Personal information
- Full name: Anthony Siddons
- Born: 29 December 1941 Lenton, Nottinghamshire, England
- Died: 7 April 2005 (aged 63) Lenton, Nottinghamshire, England
- Batting: Right-handed
- Bowling: Right-arm off break

Domestic team information
- 1959–1960: Nottinghamshire

Career statistics
| Competition | First-class |
| Matches | 5 |
| Runs scored | 36 |
| Batting average | 7.20 |
| 100s/50s | –/– |
| Top score | 8 |
| Balls bowled | 581 |
| Wickets | 8 |
| Bowling average | 33.25 |
| 5 wickets in innings | – |
| 10 wickets in match | – |
| Best bowling | 4/37 |
| Catches/stumpings | 1/– |
- Source: Cricinfo, 27 May 2012

= Tony Siddons =

English cricketer

Anthony Siddons (29 December 1941 - 6 April 2005) was an English cricketer. Siddons was a right-handed batsman who bowled right-arm off break. He was born at Lenton, Nottinghamshire.
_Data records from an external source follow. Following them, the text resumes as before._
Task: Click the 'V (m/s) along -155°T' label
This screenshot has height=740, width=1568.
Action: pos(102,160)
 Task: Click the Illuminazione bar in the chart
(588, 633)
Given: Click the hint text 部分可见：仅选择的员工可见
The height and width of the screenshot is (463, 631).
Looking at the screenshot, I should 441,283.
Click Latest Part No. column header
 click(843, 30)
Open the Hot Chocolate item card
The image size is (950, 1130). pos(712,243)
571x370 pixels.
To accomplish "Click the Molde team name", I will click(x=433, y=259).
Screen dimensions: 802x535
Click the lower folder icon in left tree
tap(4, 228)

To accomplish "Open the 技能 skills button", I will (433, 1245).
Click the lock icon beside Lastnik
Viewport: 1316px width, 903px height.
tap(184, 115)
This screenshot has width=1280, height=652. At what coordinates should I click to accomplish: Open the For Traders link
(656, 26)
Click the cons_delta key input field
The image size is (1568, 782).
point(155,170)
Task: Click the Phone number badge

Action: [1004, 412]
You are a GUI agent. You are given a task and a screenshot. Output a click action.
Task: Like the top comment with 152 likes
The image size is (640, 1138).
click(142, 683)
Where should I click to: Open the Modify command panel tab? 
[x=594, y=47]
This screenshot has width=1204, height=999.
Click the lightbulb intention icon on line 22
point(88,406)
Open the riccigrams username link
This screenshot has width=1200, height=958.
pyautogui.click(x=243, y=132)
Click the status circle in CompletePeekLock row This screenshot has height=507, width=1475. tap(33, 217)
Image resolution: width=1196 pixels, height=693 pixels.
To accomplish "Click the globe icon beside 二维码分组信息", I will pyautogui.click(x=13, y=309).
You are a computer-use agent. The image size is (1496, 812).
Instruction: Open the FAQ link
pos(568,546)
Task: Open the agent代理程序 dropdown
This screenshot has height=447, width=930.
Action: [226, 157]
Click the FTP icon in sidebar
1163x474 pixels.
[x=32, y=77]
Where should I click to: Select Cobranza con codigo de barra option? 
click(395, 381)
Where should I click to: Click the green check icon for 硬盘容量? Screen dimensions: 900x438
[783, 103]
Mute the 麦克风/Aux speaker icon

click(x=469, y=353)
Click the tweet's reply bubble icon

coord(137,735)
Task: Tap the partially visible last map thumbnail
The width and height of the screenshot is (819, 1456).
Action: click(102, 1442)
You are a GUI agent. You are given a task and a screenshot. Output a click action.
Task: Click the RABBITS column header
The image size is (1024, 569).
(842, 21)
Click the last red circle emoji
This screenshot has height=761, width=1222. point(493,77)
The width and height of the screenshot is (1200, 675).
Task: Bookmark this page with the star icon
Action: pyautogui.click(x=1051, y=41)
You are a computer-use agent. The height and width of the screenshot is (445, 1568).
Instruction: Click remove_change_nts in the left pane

Siddons made his first-class debut for Nottinghamshire against Somerset at the County Ground, Taunton, in the 1959 County Championship. He made four first-class appearances for the county, the last of which came against Warwickshire at the Courtaulds Ground, Coventry, the 1960 County Championship. In his five first-class appearances, he took 8 wickets at an average of 33.25, with best figures of 4/37. With the bat, he scored 36 runs at a batting average of 7.20, with a high score of 8.

He died at the place of his birth, on 2 April 2005.